In this study, we focused on the frequency of usage by SNS users, assigned a standard value to each word based on this. In this way, we quantified the standardization so that this value can be used to compare the degree of standardization among two or more words. We, at Social Computing laboratory have named this data as “WORD GINI”. Data for WORD GINI is available on this page. Please use it freely.
The WORD GINI file is a csv file with a word and its associated GINI score on each line. WORD GINI for Japanese language has about 200,000 words and WORD GINI for English language has about 320,000 words. The following is a screenshot of words from WORD GINI for Japanese language.
Examples from WORD GINI
Characteristics of WORD GINI
WORD GINI is a dictionary designed by applying the Gini coefficient (a type of economic indicators) to words, and we created a list of pairs using of word and Gini coefficient (SNS) data from Twitter. Common words used by a lot of users are assigned a low value, and words only by a few users, such as technical terms are assigned a higher value. Please note that WORD GINI cannot be used for the comparison between Japanese and English words because the Japanese GINI and English GINI are constructed from different data. Please refer to the following paper for more information on the calculation method and original data.

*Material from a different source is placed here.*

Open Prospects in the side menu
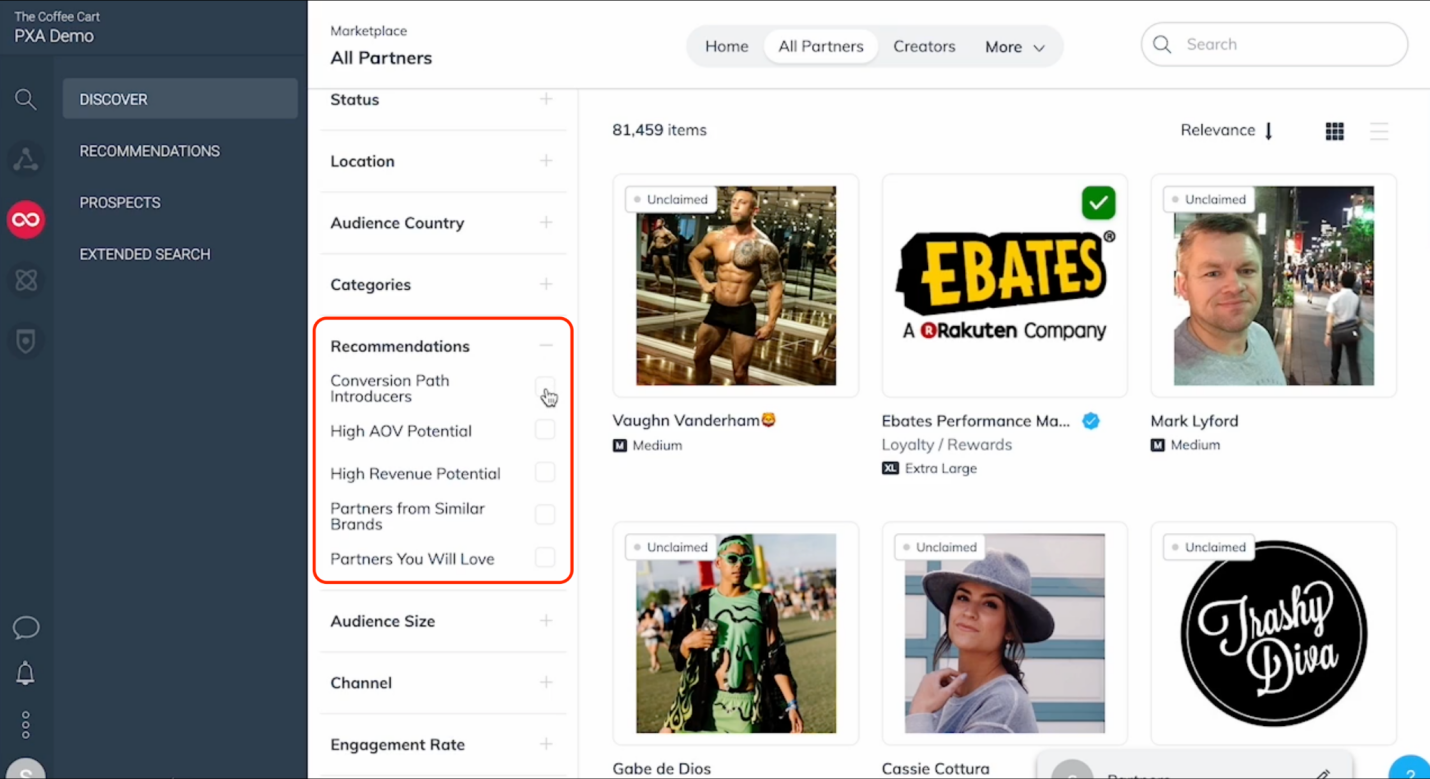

村山太一, 若宮翔子, 荒牧英治. WORD GINI: 語の使用の偏りを捉える指標の提案とその応用. 言語処理学会第24 回年次大会, pp. 698–701, 2018.
(Taichi Murayama, Shoko Wakamiya, Eiji Aramaki. WORD GINI: A proposal and application of an index to capture word usage bias. In The 24th Annual Conference of the Association for Natural Language Processing, pp. 698-701, 2018.)
Research Related to the degree of standardness of words
- Since the values are assigned are close to the concept of degree of standardness of words, they may be used as the degree of standardness of words itself.
- Since comparison of degree of standardness of words is also possible with WORD GINI, it works well as a reference for defining degree of standardness.
Research related to simplification of words
- WORD GINI can be also be used for simplification by replacing less frequently used words with more frequently words．
Research related to readability index of texts
- Since words frequently used on SNS has low score associated with them, WORD GINI can also be potentially used as an index for readability of texts.
The deliverable has been developed with the utmost care and a great attention to detail. However, complete and full reliability and robustness cannot be guaranteed. We do not accept responsibility for any problems that may occur as a result of using this application or data. Please use it at your own risk when using it.